The following code example shows these assertions.
#include "loop_sequential_assert.h"
void loop_sequential_assert(din_t A[N], din_t B[N], dout_t X[N], dout_t Y[N], dsel_t
xlimit, dsel_t ylimit) {
dout_t X_accum=0;
dout_t Y_accum=0;
int i,j;
assert(xlimit<32);
SUM_X:for (i=0;i<=xlimit; i++) {
X_accum += A[i];
X[i] = X_accum;
}
assert(ylimit<16);
SUM_Y:for (i=0;i<=ylimit; i++) {
Y_accum += B[i];
Y[i] = Y_accum;
}
}
Except for the assert
macros, this code is the same
as that shown in Loop Parallelism. There are two important differences in the synthesis report
after synthesis.
Without the assert
macros, the
report is as follows, showing that the loop Trip Count can vary from 1 to 256
because the variables for the loop-bounds are of data type d_sel
that is an 8-bit variable.
* Loop Latency:
+----------+-----------+----------+
|Target II |Trip Count |Pipelined |
+----------+-----------+----------+
|- SUM_X |1 ~ 256 |no |
|- SUM_Y |1 ~ 256 |no |
+----------+-----------+----------+
In the version with the assert
macros, the report shows the loops SUM_X and SUM_Y reported Trip Count of 32 and 16.
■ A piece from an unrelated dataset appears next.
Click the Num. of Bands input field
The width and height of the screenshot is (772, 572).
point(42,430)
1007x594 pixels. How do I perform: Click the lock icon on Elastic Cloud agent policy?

Because the assertions assert that the values will never be greater than 32 and 16,
Vitis HLS can use this in the reporting.
* Loop Latency:
+----------+-----------+----------+
|Target II |Trip Count |Pipelined |
+----------+-----------+----------+
|- SUM_X |1 ~ 32 |no |
|- SUM_Y |1 ~ 16 |no |
+----------+-----------+----------+
In addition, and unlike using the tripcount
directive, the assert
statements can provide more
optimal hardware. In the case without assertions, the final hardware uses variables
and counters that are sized for a maximum of 256 loop iterations.
* Expression:
+----------+------------------------+-------+---+----+
|Operation |Variable Name |DSP48E |FF |LUT |
+----------+------------------------+-------+---+----+
|+ |X_accum_1_fu_182_p2 |0 |0 |13 |
|+ |Y_accum_1_fu_209_p2 |0 |0 |13 |
|+ |indvar_next6_fu_158_p2 |0 |0 |9 |
|+ |indvar_next_fu_194_p2 |0 |0 |9 |
|+ |tmp1_fu_172_p2 |0 |0 |9 |
|+ |tmp_fu_147_p2 |0 |0 |9 |
|icmp |exitcond1_fu_189_p2 |0 |0 |9 |
|icmp |exitcond_fu_153_p2 |0 |0 |9 |
+----------+------------------------+-------+---+----+
|Total | |0 |0 |80 |
+----------+------------------------+-------+---+----+
The code which asserts the variable ranges are smaller than the maximum possible range results in a smaller RTL design.
* Expression:
+----------+------------------------+-------+---+----+
|Operation |Variable Name |DSP48E |FF |LUT |
+----------+------------------------+-------+---+----+
|+ |X_accum_1_fu_176_p2 |0 |0 |13 |
|+ |Y_accum_1_fu_207_p2 |0 |0 |13 |
|+ |i_2_fu_158_p2 |0 |0 |6 |
|+ |i_3_fu_192_p2 |0 |0 |5 |
|icmp |tmp_2_fu_153_p2 |0 |0 |7 |
|icmp |tmp_9_fu_187_p2 |0 |0 |6 |
+----------+------------------------+-------+---+----+
|Total | |0 |0 |50 |
+----------+------------------------+-------+---+----+
Assertions can indicate the range of any variable in the design. It is important to execute a C/C++ simulation that covers all possible cases when using assertions. This will confirm that the assertions that Vitis HLS uses are valid.